Texto base:
★ ★ ★ ★

Marcelo Masagão fez um filme sobre o século 20, usando criativamente o material documental disponível. Custou apenas R$ 120 mil. Afora o filme, só isso ensejaria uma discussão indispensável para o cinema brasileiro. Não deveríamos fazer filmes mais baratos, não só porque os meios de financiamento são escassos, mas, também, porque quanto mais filmes fizermos maior será o acesso dos brasileiros ao cinema de seu próprio país?
O texto "O Dogma e O Desejo", publicado na Ilustrada do dia 13 de agosto último, contudo, sugere que isso é insuficiente. Catapultado pela visibilidade do filme, ele contesta a política do governo para o cinema e, baseado no Dogma 95 dos dinamarqueses, propõe o seu "Dogma Único". Se o "desejo" é inquestionável, o mesmo não se pode dizer de seus pressupostos.
Discuto-os porque se referem incorretamente à ação do Ministério da Cultura, e porque o próprio cineasta me pediu isso. Começo pelo óbvio: um diagnóstico do que se quer mudar não pode iniciar por dados inexatos, que desconhecem medidas já adotadas para enfrentar os problemas. Exemplos?

1. O custo médio das produções brasileiras é R$ 2,2 milhões e não R$ 3 milhões, como afirma Masagão. Ele confunde o teto estabelecido pelo MinC, em 1998, para uso de recursos da lei do audiovisual, com custo médio. Ademais, graças à retomada da produção nacional, por força das leis de incentivo, a média de público de filmes nacionais cresceu, é hoje de 223 (e não 30) mil espectadores.

★ ★ ★ ★

Dados extraídos:
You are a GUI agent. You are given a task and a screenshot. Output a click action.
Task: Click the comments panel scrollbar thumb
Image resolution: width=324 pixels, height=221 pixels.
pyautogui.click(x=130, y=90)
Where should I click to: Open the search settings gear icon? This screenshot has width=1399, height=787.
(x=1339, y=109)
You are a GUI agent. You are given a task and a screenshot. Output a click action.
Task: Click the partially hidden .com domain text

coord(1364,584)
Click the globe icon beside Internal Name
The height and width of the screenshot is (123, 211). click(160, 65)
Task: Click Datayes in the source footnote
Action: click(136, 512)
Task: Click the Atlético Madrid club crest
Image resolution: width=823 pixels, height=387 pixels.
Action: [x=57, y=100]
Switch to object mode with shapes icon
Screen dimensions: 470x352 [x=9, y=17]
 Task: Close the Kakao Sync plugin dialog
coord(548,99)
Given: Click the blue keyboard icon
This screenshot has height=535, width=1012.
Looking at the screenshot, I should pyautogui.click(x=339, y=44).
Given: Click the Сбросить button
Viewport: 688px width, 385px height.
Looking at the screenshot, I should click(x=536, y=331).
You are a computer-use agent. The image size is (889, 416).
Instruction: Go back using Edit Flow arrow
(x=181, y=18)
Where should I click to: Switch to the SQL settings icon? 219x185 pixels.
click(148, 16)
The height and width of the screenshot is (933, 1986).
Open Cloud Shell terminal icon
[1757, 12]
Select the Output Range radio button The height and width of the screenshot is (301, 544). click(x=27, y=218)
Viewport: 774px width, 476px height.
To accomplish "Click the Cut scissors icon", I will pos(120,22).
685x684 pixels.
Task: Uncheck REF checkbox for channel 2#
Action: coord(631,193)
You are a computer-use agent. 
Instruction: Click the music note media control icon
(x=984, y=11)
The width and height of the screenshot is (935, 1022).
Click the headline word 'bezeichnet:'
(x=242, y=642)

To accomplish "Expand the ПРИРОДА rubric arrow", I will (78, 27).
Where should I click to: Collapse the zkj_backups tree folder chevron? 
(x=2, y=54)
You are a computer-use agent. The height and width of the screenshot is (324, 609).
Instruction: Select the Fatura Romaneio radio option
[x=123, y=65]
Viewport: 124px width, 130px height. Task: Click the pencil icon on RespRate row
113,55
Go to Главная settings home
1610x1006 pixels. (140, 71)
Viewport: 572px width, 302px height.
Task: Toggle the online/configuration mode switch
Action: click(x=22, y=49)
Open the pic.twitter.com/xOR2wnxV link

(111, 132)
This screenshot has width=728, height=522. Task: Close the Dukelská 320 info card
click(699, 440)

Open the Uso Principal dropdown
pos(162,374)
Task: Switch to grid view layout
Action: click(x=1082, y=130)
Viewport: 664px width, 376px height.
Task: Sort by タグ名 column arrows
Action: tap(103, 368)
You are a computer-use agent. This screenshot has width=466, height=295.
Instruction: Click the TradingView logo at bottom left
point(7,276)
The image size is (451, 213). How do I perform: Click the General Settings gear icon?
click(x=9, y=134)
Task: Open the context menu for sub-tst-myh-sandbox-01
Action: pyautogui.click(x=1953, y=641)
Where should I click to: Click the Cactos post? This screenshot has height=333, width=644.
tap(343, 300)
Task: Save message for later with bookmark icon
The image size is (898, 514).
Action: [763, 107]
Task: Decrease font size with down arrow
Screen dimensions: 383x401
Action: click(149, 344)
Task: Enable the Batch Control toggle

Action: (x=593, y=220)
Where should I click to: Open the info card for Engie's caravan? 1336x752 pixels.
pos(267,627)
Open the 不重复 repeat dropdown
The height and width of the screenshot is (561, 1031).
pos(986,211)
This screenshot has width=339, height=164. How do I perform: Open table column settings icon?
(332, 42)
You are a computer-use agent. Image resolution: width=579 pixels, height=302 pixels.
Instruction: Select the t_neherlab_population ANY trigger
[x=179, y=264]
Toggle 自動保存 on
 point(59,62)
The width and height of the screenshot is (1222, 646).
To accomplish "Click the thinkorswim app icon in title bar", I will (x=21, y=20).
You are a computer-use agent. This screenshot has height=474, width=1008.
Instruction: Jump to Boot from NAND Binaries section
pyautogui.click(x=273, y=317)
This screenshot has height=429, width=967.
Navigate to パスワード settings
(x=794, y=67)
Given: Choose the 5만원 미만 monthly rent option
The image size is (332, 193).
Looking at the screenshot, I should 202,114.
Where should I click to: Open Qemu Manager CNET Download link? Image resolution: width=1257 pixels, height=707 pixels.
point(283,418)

★ ★ ★ ★

Questão 1:
Responda com base no texto sobre o cinema brasileiro:
(a) Quanto custou o filme de Marcelo Masagão?
(b) Em que dia e em que seção saiu o texto "O Dogma e O Desejo"?
(c) Qual é o custo médio das produções brasileiras?
Questão 2:
Diga se cada frase bate com o texto sobre o cinema brasileiro, respondendo sim ou não e citando as palavras do texto que decidem:
(a) O filme de Masagão custou R$ 3 milhões.
(b) O "Dogma Único" tem como base o Dogma 95 dos dinamarqueses.
(c) A média de público dos filmes nacionais caiu.
Questão 3: Copie fielmente o trecho do texto sobre o cinema brasileiro que começa em "Discuto-os porque se" e segue até "30) mil espectadores.".

Resposta final 1:
(a) R$ 120 mil.
(b) No dia 13 de agosto, na Ilustrada.
(c) R$ 2,2 milhões.

Resposta final 2:
(a) Não: "Custou apenas R$ 120 mil."
(b) Sim: "baseado no Dogma 95 dos dinamarqueses, propõe o seu "Dogma Único"".
(c) Não: "a média de público de filmes nacionais cresceu, é hoje de 223 (e não 30) mil espectadores".

Resposta final 3:
Discuto-os porque se referem incorretamente à ação do Ministério da Cultura, e porque o próprio cineasta me pediu isso. Começo pelo óbvio: um diagnóstico do que se quer mudar não pode iniciar por dados inexatos, que desconhecem medidas já adotadas para enfrentar os problemas. Exemplos?

1. O custo médio das produções brasileiras é R$ 2,2 milhões e não R$ 3 milhões, como afirma Masagão. Ele confunde o teto estabelecido pelo MinC, em 1998, para uso de recursos da lei do audiovisual, com custo médio. Ademais, graças à retomada da produção nacional, por força das leis de incentivo, a média de público de filmes nacionais cresceu, é hoje de 223 (e não 30) mil espectadores.